- Your task -
Copy out all of the following material line for line, without changing anything.

- Data for processing -
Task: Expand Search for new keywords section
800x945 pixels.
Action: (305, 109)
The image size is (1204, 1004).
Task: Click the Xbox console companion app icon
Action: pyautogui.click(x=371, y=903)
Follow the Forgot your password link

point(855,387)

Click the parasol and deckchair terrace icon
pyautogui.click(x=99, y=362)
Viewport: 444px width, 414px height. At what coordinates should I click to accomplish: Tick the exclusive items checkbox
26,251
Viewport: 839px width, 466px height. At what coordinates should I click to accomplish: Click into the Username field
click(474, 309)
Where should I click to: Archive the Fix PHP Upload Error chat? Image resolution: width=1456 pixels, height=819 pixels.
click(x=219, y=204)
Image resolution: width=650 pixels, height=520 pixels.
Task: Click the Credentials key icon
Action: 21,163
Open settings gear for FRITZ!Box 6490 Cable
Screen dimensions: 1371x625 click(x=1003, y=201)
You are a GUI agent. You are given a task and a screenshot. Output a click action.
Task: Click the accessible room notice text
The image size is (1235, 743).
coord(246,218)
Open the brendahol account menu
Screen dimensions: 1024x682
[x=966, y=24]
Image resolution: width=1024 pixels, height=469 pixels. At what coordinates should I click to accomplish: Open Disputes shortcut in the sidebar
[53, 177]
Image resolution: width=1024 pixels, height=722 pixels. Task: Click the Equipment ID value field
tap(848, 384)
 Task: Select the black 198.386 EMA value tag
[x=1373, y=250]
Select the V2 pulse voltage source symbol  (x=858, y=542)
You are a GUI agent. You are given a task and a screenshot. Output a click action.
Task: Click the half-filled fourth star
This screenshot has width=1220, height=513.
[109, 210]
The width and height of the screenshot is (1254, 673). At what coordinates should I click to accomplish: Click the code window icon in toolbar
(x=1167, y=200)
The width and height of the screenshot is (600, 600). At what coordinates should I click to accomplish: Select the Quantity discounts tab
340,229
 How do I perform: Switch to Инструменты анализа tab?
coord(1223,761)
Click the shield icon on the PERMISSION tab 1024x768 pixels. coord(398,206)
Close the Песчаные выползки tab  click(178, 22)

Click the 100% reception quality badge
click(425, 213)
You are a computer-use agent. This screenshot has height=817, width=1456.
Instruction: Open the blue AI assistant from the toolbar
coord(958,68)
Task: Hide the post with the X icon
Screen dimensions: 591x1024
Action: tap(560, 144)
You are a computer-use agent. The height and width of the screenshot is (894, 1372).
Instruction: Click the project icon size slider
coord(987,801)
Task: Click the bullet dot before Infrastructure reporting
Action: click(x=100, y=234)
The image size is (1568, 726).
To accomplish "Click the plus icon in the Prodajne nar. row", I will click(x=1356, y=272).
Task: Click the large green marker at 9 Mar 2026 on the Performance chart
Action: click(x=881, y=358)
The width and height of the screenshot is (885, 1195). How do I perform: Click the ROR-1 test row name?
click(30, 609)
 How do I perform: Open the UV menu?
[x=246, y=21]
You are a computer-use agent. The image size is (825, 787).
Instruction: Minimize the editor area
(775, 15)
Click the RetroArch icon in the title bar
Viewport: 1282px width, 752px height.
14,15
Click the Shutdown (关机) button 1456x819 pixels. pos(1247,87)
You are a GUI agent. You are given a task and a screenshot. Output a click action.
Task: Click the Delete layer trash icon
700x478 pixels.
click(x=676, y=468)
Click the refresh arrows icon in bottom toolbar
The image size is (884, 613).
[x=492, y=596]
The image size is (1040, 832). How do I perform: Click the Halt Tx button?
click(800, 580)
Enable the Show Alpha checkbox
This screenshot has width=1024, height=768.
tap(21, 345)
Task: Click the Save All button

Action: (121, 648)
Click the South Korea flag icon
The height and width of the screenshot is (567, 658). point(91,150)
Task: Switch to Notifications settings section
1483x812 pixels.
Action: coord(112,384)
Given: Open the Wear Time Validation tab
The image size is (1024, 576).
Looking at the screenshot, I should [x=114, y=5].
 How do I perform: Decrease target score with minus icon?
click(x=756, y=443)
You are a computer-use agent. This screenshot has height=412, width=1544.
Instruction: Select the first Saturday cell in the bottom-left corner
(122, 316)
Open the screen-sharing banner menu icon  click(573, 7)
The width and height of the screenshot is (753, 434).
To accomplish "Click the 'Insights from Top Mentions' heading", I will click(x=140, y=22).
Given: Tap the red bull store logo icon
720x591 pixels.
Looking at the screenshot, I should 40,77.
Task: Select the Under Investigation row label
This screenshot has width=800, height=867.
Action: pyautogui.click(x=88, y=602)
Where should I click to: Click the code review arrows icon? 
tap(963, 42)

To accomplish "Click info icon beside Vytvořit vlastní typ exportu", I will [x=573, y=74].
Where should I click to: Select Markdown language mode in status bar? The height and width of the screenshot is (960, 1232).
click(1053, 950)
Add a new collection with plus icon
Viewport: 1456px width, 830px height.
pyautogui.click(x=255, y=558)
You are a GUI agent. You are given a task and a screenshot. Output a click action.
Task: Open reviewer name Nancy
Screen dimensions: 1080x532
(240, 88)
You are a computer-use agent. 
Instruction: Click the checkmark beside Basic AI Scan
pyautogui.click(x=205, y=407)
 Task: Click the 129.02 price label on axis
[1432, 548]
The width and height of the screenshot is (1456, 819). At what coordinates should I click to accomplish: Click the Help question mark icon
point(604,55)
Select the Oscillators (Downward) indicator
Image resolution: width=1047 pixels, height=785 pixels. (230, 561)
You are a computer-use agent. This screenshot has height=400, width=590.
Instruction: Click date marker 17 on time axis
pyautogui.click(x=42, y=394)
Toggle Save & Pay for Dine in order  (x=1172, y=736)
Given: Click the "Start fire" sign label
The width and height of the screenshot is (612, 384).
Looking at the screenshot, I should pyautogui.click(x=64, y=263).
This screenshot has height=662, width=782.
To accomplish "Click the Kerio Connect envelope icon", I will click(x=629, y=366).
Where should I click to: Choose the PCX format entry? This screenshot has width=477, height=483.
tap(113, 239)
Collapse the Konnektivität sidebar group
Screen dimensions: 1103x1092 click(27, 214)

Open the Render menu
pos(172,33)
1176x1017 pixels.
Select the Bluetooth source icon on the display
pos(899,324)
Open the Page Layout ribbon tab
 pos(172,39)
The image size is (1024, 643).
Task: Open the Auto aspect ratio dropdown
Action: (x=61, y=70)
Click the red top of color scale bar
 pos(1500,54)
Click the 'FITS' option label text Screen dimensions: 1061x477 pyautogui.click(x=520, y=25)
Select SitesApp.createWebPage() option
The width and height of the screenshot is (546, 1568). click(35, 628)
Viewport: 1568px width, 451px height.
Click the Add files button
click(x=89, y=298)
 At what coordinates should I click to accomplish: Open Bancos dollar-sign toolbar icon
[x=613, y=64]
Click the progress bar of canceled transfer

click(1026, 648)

- Answer to this task -
Task: Expand Search for new keywords section
800x945 pixels.
Action: (305, 109)
The image size is (1204, 1004).
Task: Click the Xbox console companion app icon
Action: pyautogui.click(x=371, y=903)
Follow the Forgot your password link

point(855,387)

Click the parasol and deckchair terrace icon
pyautogui.click(x=99, y=362)
Viewport: 444px width, 414px height. At what coordinates should I click to accomplish: Tick the exclusive items checkbox
26,251
Viewport: 839px width, 466px height. At what coordinates should I click to accomplish: Click into the Username field
click(474, 309)
Where should I click to: Archive the Fix PHP Upload Error chat? Image resolution: width=1456 pixels, height=819 pixels.
click(x=219, y=204)
Image resolution: width=650 pixels, height=520 pixels.
Task: Click the Credentials key icon
Action: 21,163
Open settings gear for FRITZ!Box 6490 Cable
Screen dimensions: 1371x625 click(x=1003, y=201)
You are a GUI agent. You are given a task and a screenshot. Output a click action.
Task: Click the accessible room notice text
The image size is (1235, 743).
coord(246,218)
Open the brendahol account menu
Screen dimensions: 1024x682
[x=966, y=24]
Image resolution: width=1024 pixels, height=469 pixels. At what coordinates should I click to accomplish: Open Disputes shortcut in the sidebar
[53, 177]
Image resolution: width=1024 pixels, height=722 pixels. Task: Click the Equipment ID value field
tap(848, 384)
 Task: Select the black 198.386 EMA value tag
[x=1373, y=250]
Select the V2 pulse voltage source symbol  (x=858, y=542)
You are a GUI agent. You are given a task and a screenshot. Output a click action.
Task: Click the half-filled fourth star
This screenshot has width=1220, height=513.
[109, 210]
The width and height of the screenshot is (1254, 673). At what coordinates should I click to accomplish: Click the code window icon in toolbar
(x=1167, y=200)
The width and height of the screenshot is (600, 600). At what coordinates should I click to accomplish: Select the Quantity discounts tab
340,229
 How do I perform: Switch to Инструменты анализа tab?
coord(1223,761)
Click the shield icon on the PERMISSION tab 1024x768 pixels. coord(398,206)
Close the Песчаные выползки tab  click(178, 22)

Click the 100% reception quality badge
click(425, 213)
You are a computer-use agent. This screenshot has height=817, width=1456.
Instruction: Open the blue AI assistant from the toolbar
coord(958,68)
Task: Hide the post with the X icon
Screen dimensions: 591x1024
Action: tap(560, 144)
You are a computer-use agent. The height and width of the screenshot is (894, 1372).
Instruction: Click the project icon size slider
coord(987,801)
Task: Click the bullet dot before Infrastructure reporting
Action: click(x=100, y=234)
The image size is (1568, 726).
To accomplish "Click the plus icon in the Prodajne nar. row", I will click(x=1356, y=272).
Task: Click the large green marker at 9 Mar 2026 on the Performance chart
Action: click(x=881, y=358)
The width and height of the screenshot is (885, 1195). How do I perform: Click the ROR-1 test row name?
click(30, 609)
 How do I perform: Open the UV menu?
[x=246, y=21]
You are a computer-use agent. The image size is (825, 787).
Instruction: Minimize the editor area
(775, 15)
Click the RetroArch icon in the title bar
Viewport: 1282px width, 752px height.
14,15
Click the Shutdown (关机) button 1456x819 pixels. pos(1247,87)
You are a GUI agent. You are given a task and a screenshot. Output a click action.
Task: Click the Delete layer trash icon
700x478 pixels.
click(x=676, y=468)
Click the refresh arrows icon in bottom toolbar
The image size is (884, 613).
[x=492, y=596]
The image size is (1040, 832). How do I perform: Click the Halt Tx button?
click(800, 580)
Enable the Show Alpha checkbox
This screenshot has width=1024, height=768.
tap(21, 345)
Task: Click the Save All button

Action: (121, 648)
Click the South Korea flag icon
The height and width of the screenshot is (567, 658). point(91,150)
Task: Switch to Notifications settings section
1483x812 pixels.
Action: coord(112,384)
Given: Open the Wear Time Validation tab
The image size is (1024, 576).
Looking at the screenshot, I should [x=114, y=5].
 How do I perform: Decrease target score with minus icon?
click(x=756, y=443)
You are a computer-use agent. This screenshot has height=412, width=1544.
Instruction: Select the first Saturday cell in the bottom-left corner
(122, 316)
Open the screen-sharing banner menu icon  click(573, 7)
The width and height of the screenshot is (753, 434).
To accomplish "Click the 'Insights from Top Mentions' heading", I will click(x=140, y=22).
Given: Tap the red bull store logo icon
720x591 pixels.
Looking at the screenshot, I should 40,77.
Task: Select the Under Investigation row label
This screenshot has width=800, height=867.
Action: pyautogui.click(x=88, y=602)
Where should I click to: Click the code review arrows icon? 
tap(963, 42)

To accomplish "Click info icon beside Vytvořit vlastní typ exportu", I will [x=573, y=74].
Where should I click to: Select Markdown language mode in status bar? The height and width of the screenshot is (960, 1232).
click(1053, 950)
Add a new collection with plus icon
Viewport: 1456px width, 830px height.
pyautogui.click(x=255, y=558)
You are a GUI agent. You are given a task and a screenshot. Output a click action.
Task: Open reviewer name Nancy
Screen dimensions: 1080x532
(240, 88)
You are a computer-use agent. 
Instruction: Click the checkmark beside Basic AI Scan
pyautogui.click(x=205, y=407)
 Task: Click the 129.02 price label on axis
[1432, 548]
The width and height of the screenshot is (1456, 819). At what coordinates should I click to accomplish: Click the Help question mark icon
point(604,55)
Select the Oscillators (Downward) indicator
Image resolution: width=1047 pixels, height=785 pixels. (230, 561)
You are a computer-use agent. This screenshot has height=400, width=590.
Instruction: Click date marker 17 on time axis
pyautogui.click(x=42, y=394)
Toggle Save & Pay for Dine in order  (x=1172, y=736)
Given: Click the "Start fire" sign label
The width and height of the screenshot is (612, 384).
Looking at the screenshot, I should pyautogui.click(x=64, y=263).
This screenshot has height=662, width=782.
To accomplish "Click the Kerio Connect envelope icon", I will click(x=629, y=366).
Where should I click to: Choose the PCX format entry? This screenshot has width=477, height=483.
tap(113, 239)
Collapse the Konnektivität sidebar group
Screen dimensions: 1103x1092 click(27, 214)

Open the Render menu
pos(172,33)
1176x1017 pixels.
Select the Bluetooth source icon on the display
pos(899,324)
Open the Page Layout ribbon tab
 pos(172,39)
The image size is (1024, 643).
Task: Open the Auto aspect ratio dropdown
Action: (x=61, y=70)
Click the red top of color scale bar
 pos(1500,54)
Click the 'FITS' option label text Screen dimensions: 1061x477 pyautogui.click(x=520, y=25)
Select SitesApp.createWebPage() option
The width and height of the screenshot is (546, 1568). click(35, 628)
Viewport: 1568px width, 451px height.
Click the Add files button
click(x=89, y=298)
 At what coordinates should I click to accomplish: Open Bancos dollar-sign toolbar icon
[x=613, y=64]
Click the progress bar of canceled transfer

click(1026, 648)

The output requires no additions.